このnoteで公開している作品は、2021年5月31日から朗読と二次創作のリレー(通称「膝枕リレー」)が続いている短編小説「膝枕」のセリフ中国語版作品です。

オリジナルの短編小説は、公開ほやほやの徳田祐介さんの朗読動画をぜひ。朗読に合わせて字幕が入っています。



セリフ外国語版シリーズ第5作


正調「膝枕」のセリフ部分を外国語に翻訳した外国語版「膝枕」シリーズ

英語(関成孝さん)、インドネシア語(taraちゃん)、ロシア語(やまねたけしさん)、スペイン語(こたろんさん)に続いて、枕の母みずから中国語版を発表します。

着手したのは2021年10月。月2回の中国語レッスンで6週に1回まわってくる作文当番の機会を使い、少しずつ翻訳。邹畅(zōu chàng)先生に意図を汲んだ上で丁寧に直していただき、1年余りをかけて完成。

そこから寝かせること半年。紹興酒のごとく熟成させ、公開前にもう一度先生に目を通していただき、ようやくお披露目できる運びに。

膝枕リレーknee(2)周年記念「膝フェス」後夜祭に無理矢理滑り込ませ、蔵出し13作目として公開。これで派生作品のまとめは200本に。

チャイニーズの中にはkneeがある!

中国語(簡体字)の後に(ピンイン 日本語原文)をつけています。ネイティブの方に発音指導部屋を開いてもらえたら、最高。

今井雅子作  「膝枕」   
セリフ中国語訳 今井雅子&邹畅(zōu chàng)

休日の朝。独り身で恋人もなく、打ち込める趣味もなく、その日の予定も特になかった男は、チャイムの音で目を覚ました。

ドアを開けると、宅配便の配達員がダンボール箱を抱えて立っていた。オーブンレンジでも入っていそうな大きさだが、受け取りのサインを求められた伝票には「枕」と書かれていた。

"枕头!(Zhěn tou 枕)"

男の声が喜びに打ち震えた。

"请签收这个。(qǐng qiānshōu zhègè 受け取ってもらって、いいっすか?)"

配達員に急かされ、男は「取扱注意」のラベルが貼られた箱を両腕で受け止めると、お姫様だっこの格好で室内へ運び込んだ。

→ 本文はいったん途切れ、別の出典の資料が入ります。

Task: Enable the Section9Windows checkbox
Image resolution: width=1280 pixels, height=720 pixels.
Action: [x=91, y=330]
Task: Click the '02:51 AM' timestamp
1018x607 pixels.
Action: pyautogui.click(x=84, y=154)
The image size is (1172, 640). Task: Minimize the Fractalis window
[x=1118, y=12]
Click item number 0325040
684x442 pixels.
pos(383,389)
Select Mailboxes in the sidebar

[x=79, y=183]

はやる気持ちを抑え、爪でガムテープをはがす。カッターで傷をつけるようなことがあってはいけない。箱を開けると、女の腰から下が正座の姿勢で納められていた。届いたのは「膝枕」だった。ピチピチのショートパンツから膝頭が二つ、顔を出している。

"你比你在目录中看起来更白净。(nǐ bǐ nǐ zài mù lù zhōng kàn qǐlái gèng báijìng  カタログで見た写真より色白なんだね)"

男が声をかけると、膝枕は正座した両足を微妙に内側に向け、恥じらった。見た目も手ざわりも生身の膝そっくりに作られている。さらに、感情表現もできるようプログラムを組み込まれている。だが、膝枕以外の機能は搭載していない。膝を貸すことに徹している。

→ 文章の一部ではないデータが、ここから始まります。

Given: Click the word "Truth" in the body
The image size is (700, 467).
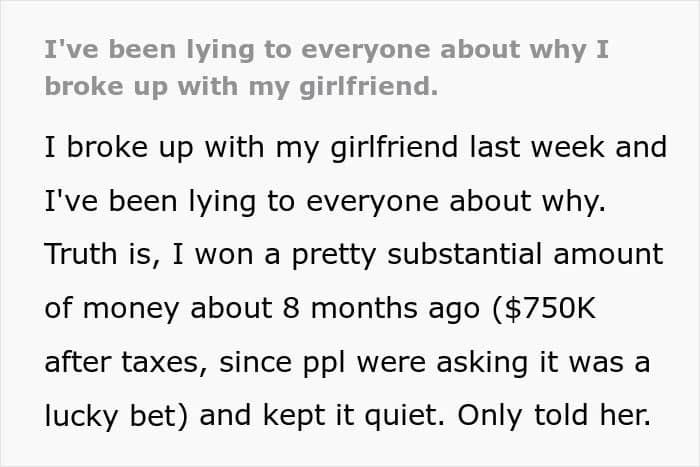Looking at the screenshot, I should point(83,254).
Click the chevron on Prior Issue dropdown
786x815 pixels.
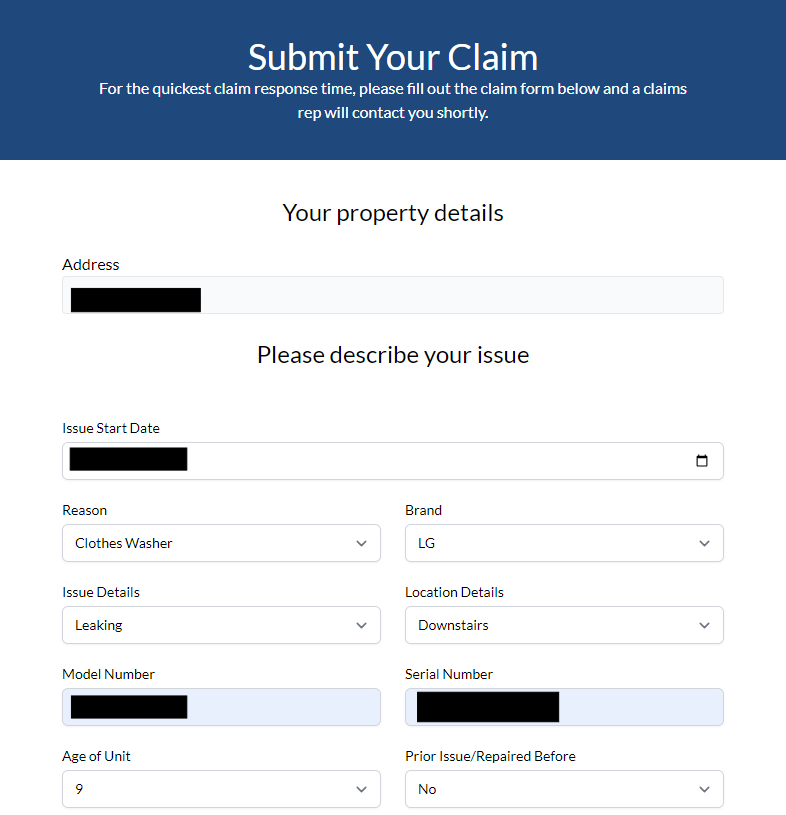704,789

幅広いニーズに対応できるよう、商品ラインナップは豊かだ。体脂肪40%、やみつきの沈み込みを約束する「ぽっちゃり膝枕」。母に耳かきされた遠い日の思い出が蘇る「おふくろさん膝枕」。「小枝のような、か弱い脚で懸命にあなたを支えます」がうたい文句の「守ってあげたい膝枕」。頬を撫でるワイルドなすね毛に癒される「親父のアグラ膝枕」……。

カタログを隅から隅まで眺め、熟慮に熟慮を重ね、妄想に妄想を繰り広げた末に男が選んだのは、誰も触れたことのないヴァージンスノー膝が自慢の「箱入り娘膝枕」だった。

「箱入り娘」の商品名に偽りはなかった。恥じらい方ひとつ取っても奥ゆかしく品がある。正座した足をもじもじと動かすのが初々しい。一人暮らしの男の部屋に初めて足を踏み入れた乙女のうれし恥ずかしが伝わってくる。

"我很高兴你来了。把这儿当作自己的家好好儿休息吧。(wǒ hěn gāo xìng nǐ lái le  bǎ zhèr dāng zuò zì jǐ de jiā fàng sōng xiū xī ba よく来てくれたね。自分の家だと思ってリラックスしてよ)"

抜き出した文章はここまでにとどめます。